Swathes of southern Europe sweltered Saturday in a heatwave that has claimed several lives, cost billions in crop damage and is, scientists warned, a foretaste of worse to follow in coming decades.
At least five deaths in Italy and Romania have been attributed to the extreme conditions since the heatwave set in around the start of August.
Unusually high, sometimes unprecedented temperatures, are being recorded across an area spanning much of Spain and Portugal, southern France, Italy, the Balkans and Hungary.
The mercury has regularly risen above 40 degrees Celsius (104 degrees Fahrenheit) across the affected areas, exacerbating the impact of an extended drought and the lingering impact of a July heatwave which sparked wildfires that claimed 60 lives in Portugal.
Hospital admissions have spiked 15-20 percent in Italy, where at least three people have died.
Italians longing for the beach have dubbed the hot spell "Lucifero", or Lucifer, after the biblical archangel said to have been condemned forever to the flames of hell.
The latest victim was a woman whose car was swept away overnight by an avalanche of water and mud as humid conditions near the Alpine ski resort of Cortina d'Ampezzo broke into torrential rain.
That tragedy follows the deaths on Thursday of two pensioners caught up in wildfires in the central region of Abruzzo and near Matera in the south of the country.
In Romania, two deaths were linked to the weather, including a farmworker who collapsed after working in fields in the northeast of the country, while Spanish TV station TVE reported that a 51-year-old man died as a result of the heat on the Mediterranean island of Majorca.
In Italy, humidity and other factors are making it feel much hotter with the so-called "perceived" temperature in Campania, the region around Naples, estimated at a broiling 55 Celsius (131 Farenheit) on Friday.
Hospital admissions are running 15-20 percent above seasonal norms and food producers are forecast to suffer billions of euros in losses as a result of reduced crop yields.
Italian wine and olive production is tipped to fall 15 and 30 percent respectively this year.
In Rome, tourists have been risking recently introduced fines for splashing in the Eternal City's fountains to cool off.
But there has yet to be any sign of visitors to southern Europe's summer hotspots being deterred by the rising temperatures.

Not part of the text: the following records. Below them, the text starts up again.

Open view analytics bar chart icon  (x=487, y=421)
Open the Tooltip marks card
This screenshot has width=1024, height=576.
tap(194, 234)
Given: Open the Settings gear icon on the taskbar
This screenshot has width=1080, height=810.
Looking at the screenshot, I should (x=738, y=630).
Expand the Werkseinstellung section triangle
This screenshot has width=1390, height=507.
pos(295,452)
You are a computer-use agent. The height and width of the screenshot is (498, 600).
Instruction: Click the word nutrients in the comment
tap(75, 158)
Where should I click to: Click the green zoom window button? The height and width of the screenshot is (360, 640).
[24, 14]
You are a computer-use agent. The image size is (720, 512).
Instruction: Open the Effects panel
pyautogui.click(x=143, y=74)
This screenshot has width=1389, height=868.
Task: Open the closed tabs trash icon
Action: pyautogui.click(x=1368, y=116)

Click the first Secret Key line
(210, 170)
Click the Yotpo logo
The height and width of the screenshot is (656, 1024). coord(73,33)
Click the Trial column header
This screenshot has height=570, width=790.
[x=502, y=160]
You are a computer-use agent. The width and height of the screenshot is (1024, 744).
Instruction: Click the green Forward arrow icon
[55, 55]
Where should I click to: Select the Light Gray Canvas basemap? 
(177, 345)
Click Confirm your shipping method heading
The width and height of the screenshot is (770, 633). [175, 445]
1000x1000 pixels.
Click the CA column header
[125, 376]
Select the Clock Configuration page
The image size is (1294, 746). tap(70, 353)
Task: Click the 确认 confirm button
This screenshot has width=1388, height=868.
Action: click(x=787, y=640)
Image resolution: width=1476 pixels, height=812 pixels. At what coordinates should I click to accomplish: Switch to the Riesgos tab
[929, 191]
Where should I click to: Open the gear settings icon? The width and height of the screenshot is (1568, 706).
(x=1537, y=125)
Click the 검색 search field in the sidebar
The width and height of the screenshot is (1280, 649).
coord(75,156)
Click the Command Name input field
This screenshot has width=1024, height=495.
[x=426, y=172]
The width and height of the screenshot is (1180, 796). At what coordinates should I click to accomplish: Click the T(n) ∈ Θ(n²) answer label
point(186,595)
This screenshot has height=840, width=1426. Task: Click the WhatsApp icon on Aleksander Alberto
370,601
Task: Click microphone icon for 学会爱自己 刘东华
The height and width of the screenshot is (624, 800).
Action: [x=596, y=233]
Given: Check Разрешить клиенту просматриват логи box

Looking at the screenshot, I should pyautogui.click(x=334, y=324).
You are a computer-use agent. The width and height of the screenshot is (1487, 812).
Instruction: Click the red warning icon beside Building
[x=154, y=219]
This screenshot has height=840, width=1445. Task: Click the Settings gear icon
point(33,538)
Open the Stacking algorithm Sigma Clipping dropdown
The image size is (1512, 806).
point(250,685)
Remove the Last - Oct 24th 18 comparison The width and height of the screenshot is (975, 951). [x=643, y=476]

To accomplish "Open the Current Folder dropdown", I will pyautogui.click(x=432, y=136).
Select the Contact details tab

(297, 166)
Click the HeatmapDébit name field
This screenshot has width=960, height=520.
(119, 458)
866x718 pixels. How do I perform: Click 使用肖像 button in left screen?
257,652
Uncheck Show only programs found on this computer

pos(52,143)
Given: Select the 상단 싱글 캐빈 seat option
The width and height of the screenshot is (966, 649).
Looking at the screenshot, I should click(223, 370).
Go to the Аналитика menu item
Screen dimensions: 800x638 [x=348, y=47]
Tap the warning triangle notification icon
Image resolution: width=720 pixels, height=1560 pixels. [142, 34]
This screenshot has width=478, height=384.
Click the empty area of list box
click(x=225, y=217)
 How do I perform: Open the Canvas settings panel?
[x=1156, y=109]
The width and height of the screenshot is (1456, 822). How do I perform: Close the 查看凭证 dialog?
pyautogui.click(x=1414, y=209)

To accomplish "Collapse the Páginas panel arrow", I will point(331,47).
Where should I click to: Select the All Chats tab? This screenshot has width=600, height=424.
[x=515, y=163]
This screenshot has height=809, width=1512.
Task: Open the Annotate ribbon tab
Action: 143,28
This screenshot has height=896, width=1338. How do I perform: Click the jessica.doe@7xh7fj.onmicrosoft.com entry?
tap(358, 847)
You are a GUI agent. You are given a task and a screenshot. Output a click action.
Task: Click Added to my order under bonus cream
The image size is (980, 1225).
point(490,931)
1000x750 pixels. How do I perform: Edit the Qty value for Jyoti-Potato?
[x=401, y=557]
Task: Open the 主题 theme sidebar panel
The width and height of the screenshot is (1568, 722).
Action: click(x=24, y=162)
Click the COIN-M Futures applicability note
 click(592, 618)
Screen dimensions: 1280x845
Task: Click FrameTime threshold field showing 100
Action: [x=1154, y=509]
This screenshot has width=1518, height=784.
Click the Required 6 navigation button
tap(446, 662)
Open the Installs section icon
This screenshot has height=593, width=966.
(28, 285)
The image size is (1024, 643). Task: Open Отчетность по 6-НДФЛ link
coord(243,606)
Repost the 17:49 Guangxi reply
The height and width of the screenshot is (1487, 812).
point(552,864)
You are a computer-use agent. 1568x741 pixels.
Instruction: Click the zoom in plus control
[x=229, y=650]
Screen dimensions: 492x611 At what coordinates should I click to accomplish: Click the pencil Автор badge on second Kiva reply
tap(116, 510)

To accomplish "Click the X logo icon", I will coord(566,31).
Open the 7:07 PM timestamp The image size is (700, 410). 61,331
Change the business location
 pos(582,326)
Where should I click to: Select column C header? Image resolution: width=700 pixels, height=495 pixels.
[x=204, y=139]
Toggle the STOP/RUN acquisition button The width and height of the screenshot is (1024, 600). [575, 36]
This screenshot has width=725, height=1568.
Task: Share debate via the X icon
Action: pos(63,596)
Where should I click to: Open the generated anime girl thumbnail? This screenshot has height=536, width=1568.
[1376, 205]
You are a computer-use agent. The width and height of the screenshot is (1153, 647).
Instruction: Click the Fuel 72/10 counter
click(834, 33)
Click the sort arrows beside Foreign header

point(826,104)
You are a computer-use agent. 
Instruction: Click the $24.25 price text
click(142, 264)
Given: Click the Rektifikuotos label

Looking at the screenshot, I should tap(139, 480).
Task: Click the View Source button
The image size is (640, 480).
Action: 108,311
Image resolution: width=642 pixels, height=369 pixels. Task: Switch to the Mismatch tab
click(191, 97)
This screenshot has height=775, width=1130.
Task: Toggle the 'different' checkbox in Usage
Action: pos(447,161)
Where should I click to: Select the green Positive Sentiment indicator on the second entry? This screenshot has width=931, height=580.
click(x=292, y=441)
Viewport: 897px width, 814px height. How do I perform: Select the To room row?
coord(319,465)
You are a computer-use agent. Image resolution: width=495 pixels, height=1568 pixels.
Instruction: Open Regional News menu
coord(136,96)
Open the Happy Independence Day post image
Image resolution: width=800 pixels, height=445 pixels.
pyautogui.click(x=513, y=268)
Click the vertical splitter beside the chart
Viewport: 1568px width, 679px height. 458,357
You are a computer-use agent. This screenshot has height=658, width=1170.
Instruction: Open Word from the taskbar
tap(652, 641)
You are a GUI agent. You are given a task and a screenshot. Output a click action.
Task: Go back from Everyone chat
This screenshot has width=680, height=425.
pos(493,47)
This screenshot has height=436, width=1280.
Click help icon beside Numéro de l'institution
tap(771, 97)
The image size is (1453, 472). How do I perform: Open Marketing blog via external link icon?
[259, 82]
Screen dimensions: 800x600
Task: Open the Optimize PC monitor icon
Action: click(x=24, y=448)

Tourists were queuing once more Saturday outside Florence's Uffizi museum, which was forced to close Friday after its air conditioning broke down because of a lack of water from the dried up River Arno.
Health authorities in France have warned citizens to be particularly aware of the risks faced by the sick and the elderly.
The country is still haunted by memories of a 2003 heatwave which resulted in an estimated 15,000 avoidable deaths among pensioners, some of whom had been left on their own by holiday-making relatives.
150,000 weather deaths?
Scientists meanwhile warned that deaths due to extreme weather in Europe could increase 50-fold from an estimated 3,000 per year recently to 152,000 by the end of this century - if global warming is not reined in.
Southern Europe will suffer most and heatwaves would account for 99 percent of the deaths, according to research conducted for the European Commission and published in The Lancet Planetary Health.
The conclusions were questioned by Korean peers of the researchers who suggested humans would become less vulnerable to extreme weather with experience of it.
Meteo France forecaster Frederic Nathan said he was sure recent heatwaves reflected global warning.
"We have always had them but their length and intensity has notched up since the 1950s and 60s and they are increasingly coming earlier or later," he said.
"If you look at records for France, the vast majority of new records being set are for high temperatures. Record cold is becoming increasingly rare."
Scientists warned last week that large parts of South Asia, home to a fifth of the world's population, could become unbearably hot by the end of this century.